►

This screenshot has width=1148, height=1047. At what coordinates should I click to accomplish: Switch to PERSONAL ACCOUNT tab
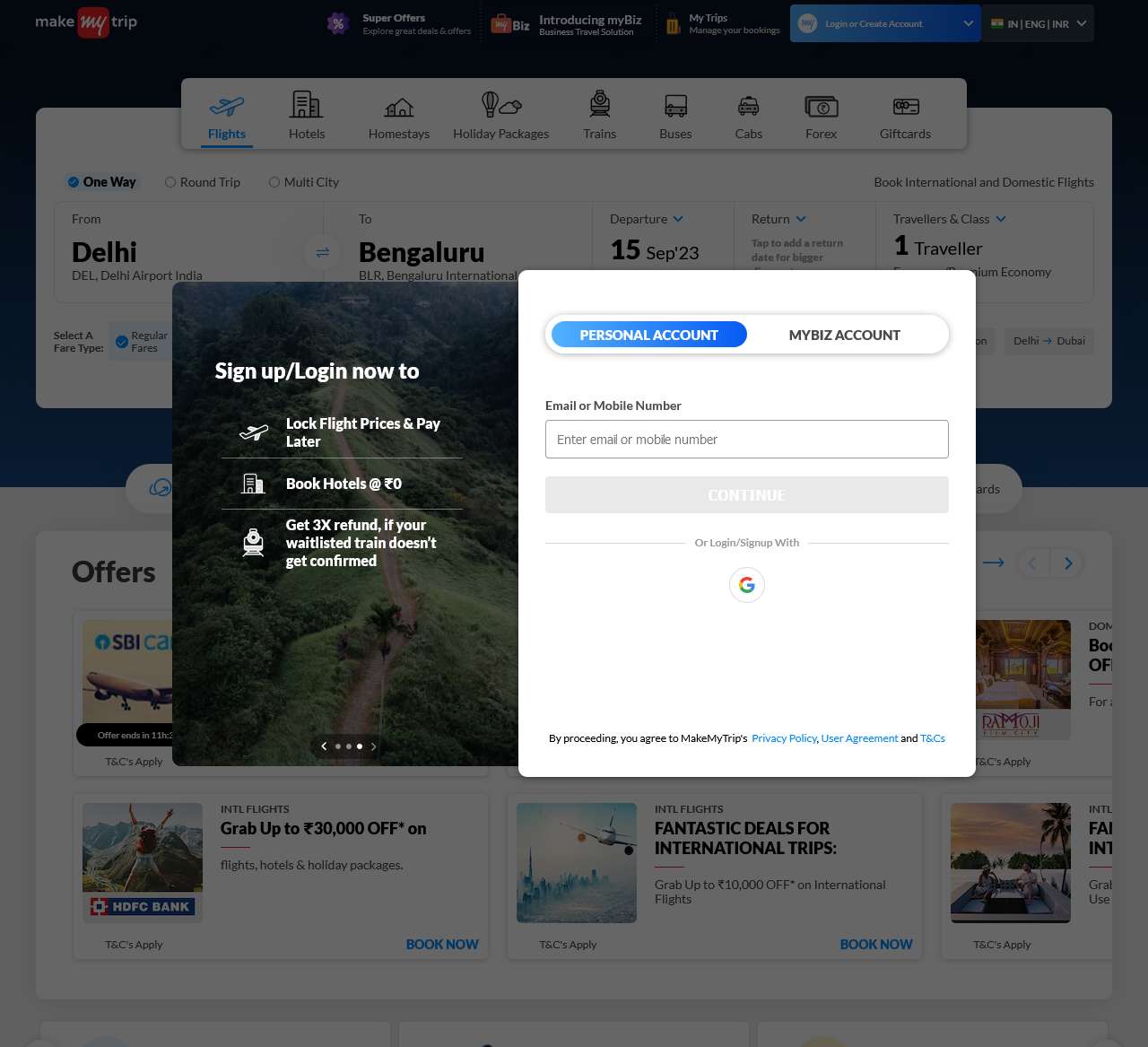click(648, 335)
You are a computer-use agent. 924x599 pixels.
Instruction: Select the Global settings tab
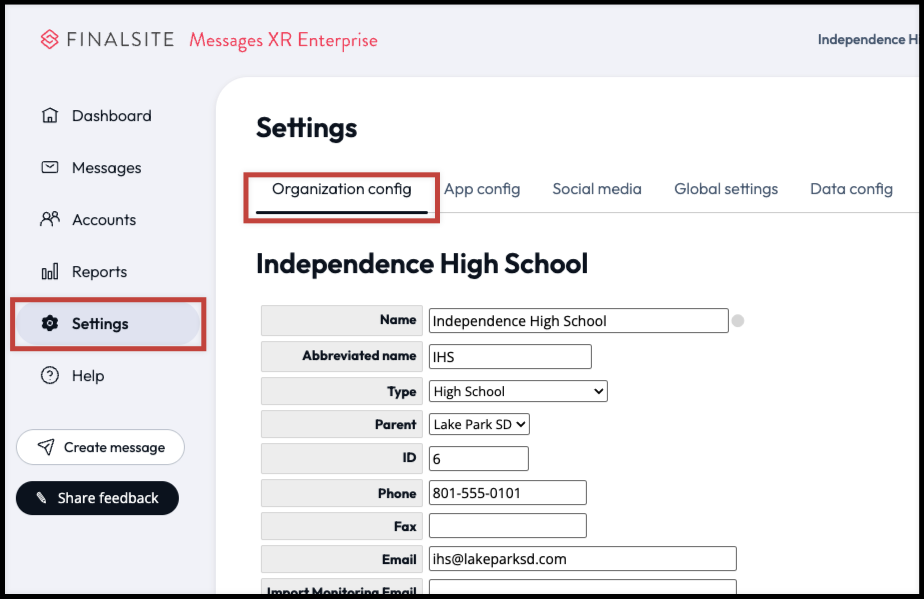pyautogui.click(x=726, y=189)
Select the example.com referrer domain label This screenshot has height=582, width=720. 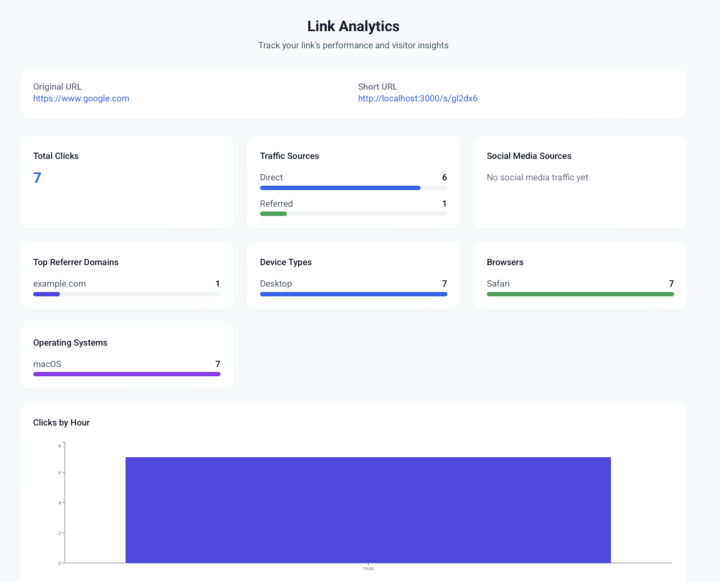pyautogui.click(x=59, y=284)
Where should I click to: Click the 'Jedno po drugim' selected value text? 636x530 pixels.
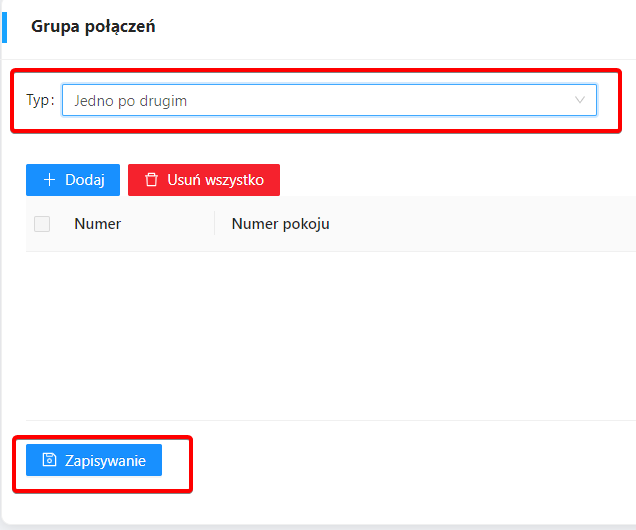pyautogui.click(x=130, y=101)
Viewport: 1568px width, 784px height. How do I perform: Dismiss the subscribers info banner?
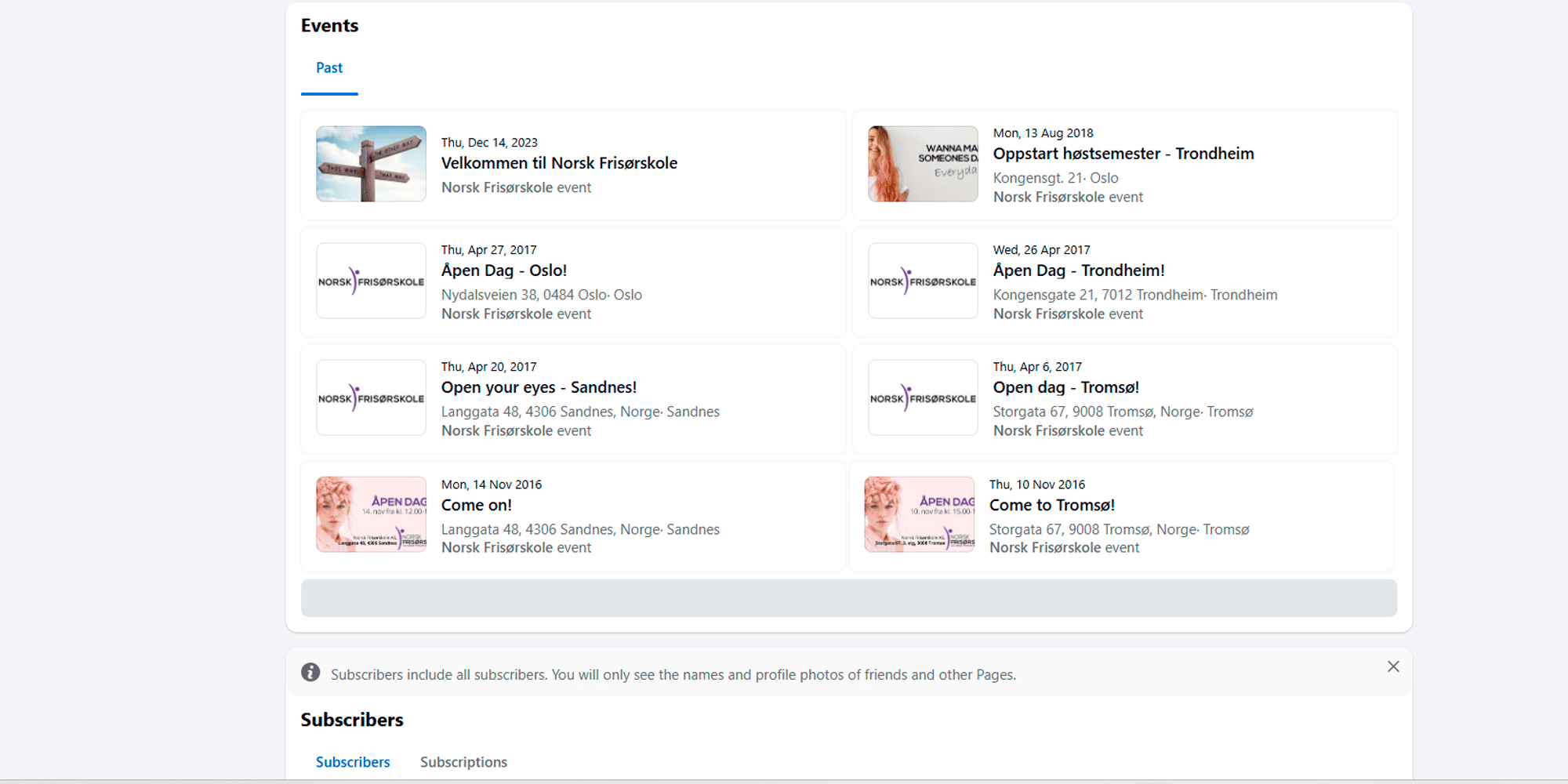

◄

Skipping any pictures, copy the line that holds "Where should I" and each line after it through the last line of the records, unchanged, and no other lines.

— Written answer —
Where should I click to: Click the 'Jedno po drugim' selected value text? 636x530 pixels.
pyautogui.click(x=130, y=101)
Viewport: 1568px width, 784px height. How do I perform: Dismiss the subscribers info banner?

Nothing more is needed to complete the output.